Selain faktor perhatian orangtua, faktor yang kini dinilai fatal adalah mudahnya anak-anak mengakses game (offline maupun online) yang sarat dengan konten kekerasan, pelecehan serta konten yang bertentangan soal perlindungan anak.
Menurutnya, Rancangan Peraturan Menteri (RPM) itu masih begitu jauh dari harapan publik karena kurang menekankan ke esensi perlindungan anak.
"Rencana penerbitan peraturan menkominfo sangat jauh dari harapan. Salah satu penyebab terjadinya tindak kekerasan khususnya terhadap anak, selain lemahnya proteksi pihak keluarga, juga karena mudahnya anak-anak dapat mengakses konten-konten di dunia internet," tutur Asrorun ketika ditemui tim Tekno Liputan6.com di Kantor KPAI, Jakarta, Kamis (29/10/2015).
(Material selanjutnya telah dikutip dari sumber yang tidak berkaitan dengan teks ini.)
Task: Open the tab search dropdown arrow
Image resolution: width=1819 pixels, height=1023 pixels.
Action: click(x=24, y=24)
Di sisi lain, Ketua Divisi Pengawasan, Monitoring dan Evaluasi KPAI, Maria Advianti, mengatakan bahwa pihak KPAI sangat mengapresiasi rancangan yang telah diuji pada 16 Oktober 2015 lalu ini. Hanya saja, rancangan itu terpatok di peraturan klasifikasi umur, bukan dari segi konten game.
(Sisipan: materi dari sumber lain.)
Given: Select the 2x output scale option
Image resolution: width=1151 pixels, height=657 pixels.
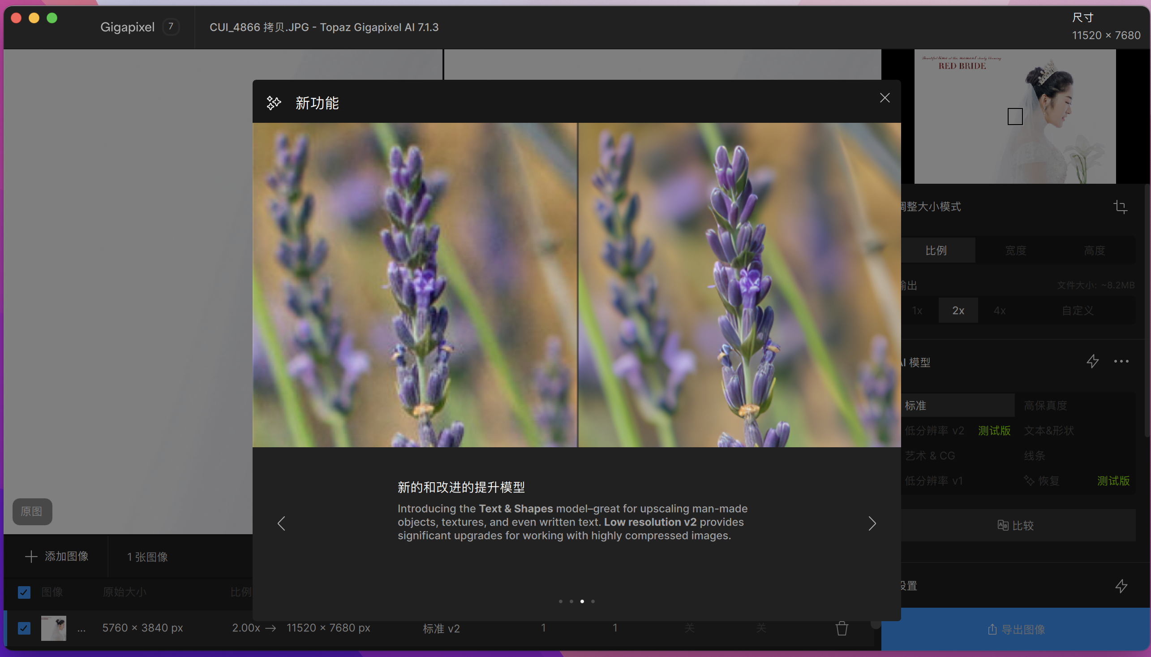Looking at the screenshot, I should (958, 310).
Wanita yang akrab disapa Vivi ini menilai, rancangan tersebut tidak mencantumkan unsur perlindungan anak. Justru lebih menitikberatkan ke peran para orangtua. Padahal, tugas perlindungan anak terhadap pengaruh dari game online merupakan tugas semua pihak, termasuk negara.
Baca Juga
Baca Juga
"Kami menilai prinsip dasar penyusunan dari permen (peraturan menteri) ini masih jauh dari harapan prinsip perlindungan anak dan hak-hak tentang perlindungan anak. Sasaran melakukan rating game adalah agar orangtua dapat menyesuaikan dengan anaknya," pungkasnya.
Lebih lanjut dijelaskan oleh Vivi, untuk saat ini memang belum ada perangkat yang bisa mengatur perlindungan anak ketika bermain game. Hal tersebut yang kini dikhawatirkan KPAI, dimana anak-anak akan meniru perilaku karakter dan konten dari game yang dimainkan.
"Isu ini menjadi hal baru di Indonesia, dan sikap kami adalah sangat mengkritik ini. Perlindungan anak di dunia cyber belum ada perangkat yang cukup saat mereka bermain game online karena game online banyak unsur seksual, kekerasan, dan sebagainya sehingga dapat menjadi sumber imitasi bagi anak," tutupnya.